Es braucht einen klaren Perspektivwechsel: weg von einer reinen Kostenlogik der Infrastrukturbetreiberin, hin zu einer Zielvorstellung der Verkehrspolitik. Aktuell bedeutet dies: Sicherung und pünktlichkeitskonforme Auslastung der vorhandenen knappen Netzkapazität. Dementsprechend muss die Politik zusammen mit den EVU auch die Baustellenplanung der DB InfraGO absprechen, gerade im Hinblick auf eine sinnvolle Verhinderung marktstörender Vollsperrungen.
Effizienzgewinne der DB InfraGO müssen politisch vorbereitet werden, sie sind kurzfristig nicht zu erwarten. Dementsprechend müssen langfristig planbare und tragfähige Trassenpreise über staatliche Zuschüsse und Streckung des Aufwands der DB InfraGO über die Zeit gesichert werden. Ein Blick in die rasante Entwicklung des Material- und Personalaufwands der DB InfraGO bei abnehmender Qualität in den vergangenen Jahren zeigt: Das geht.

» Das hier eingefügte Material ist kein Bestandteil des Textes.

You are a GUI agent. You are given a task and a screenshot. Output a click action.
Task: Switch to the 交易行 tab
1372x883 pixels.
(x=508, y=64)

Ein zentraler Baustein dafür ist die Abkehr vom Vollkostenprinzip und eine stärkere Orientierung an den direkten Grenzkosten. Trassenpreise, die sich an den unmittelbaren Kosten des Zugbetriebes orientieren, bilden die tatsächliche Belastung der Infrastruktur ab, ohne die Nutzung übermäßig zu verteuern. Ergänzend braucht es ein Preissystem, das europarechtskonform Qualität belohnt, Engpässe gezielt bepreist und Kapazitäten effizienter nutzt.
Differenz zu akzeptablen Vollkosten müsste Staat tragen
Und vor allem braucht es Planungssicherheit: verbindliche Preisobergrenzen über mehrere Jahre statt immer neuer Ad-hoc-Kompromisse. Die verbleibende Differenz zu im Zeitintervall akzeptablen Vollkosten wäre dann bewusst vom Staat zu tragen – als Investition in ein politisch gewolltes System.
Am Ende geht es um Vertrauen – in einem Markt, der ohne langfristige Investitionsentscheidungen nicht funktioniert. Vertrauen der EVU in stabile, nachvollziehbare Preise. Vertrauen der Politik in transparente, effiziente Kostenstrukturen. Und Vertrauen der Öffentlichkeit, dass die Milliarden für die Schiene nicht in intransparenten Geldkreisläufen verschwinden, sondern in langfristig bessere Angebote, höhere Zuverlässigkeit und echten Klimanutzen münden.
Ein Trassenpreissystem, das dieses Vertrauen nicht herstellt, verfehlt seine eigentliche Aufgabe – unabhängig davon, wie sauber die Kalkulationsblätter der DB InfraGO aussehen. Wenn die Schiene das Rückgrat der Mobilität werden soll, muss ihr Preissystem vom Kopf auf die Füße gestellt werden. Weniger mathematische Fiktionen, mehr ökonomische Realität. Weniger kurzfristige Reparaturentscheidungen, mehr strategische Klarheit.
Und vor allem: eine ehrliche Entscheidung, was uns als Gesellschaft ein leistungsfähiges, stabiles und klimafreundliches Bahnsystem wert ist. Ohne diese Klärung bleibt das Trassenpreissystem, was es heute ist: ein ökonomischer Stressfaktor für die Eisenbahnverkehrsunternehmen.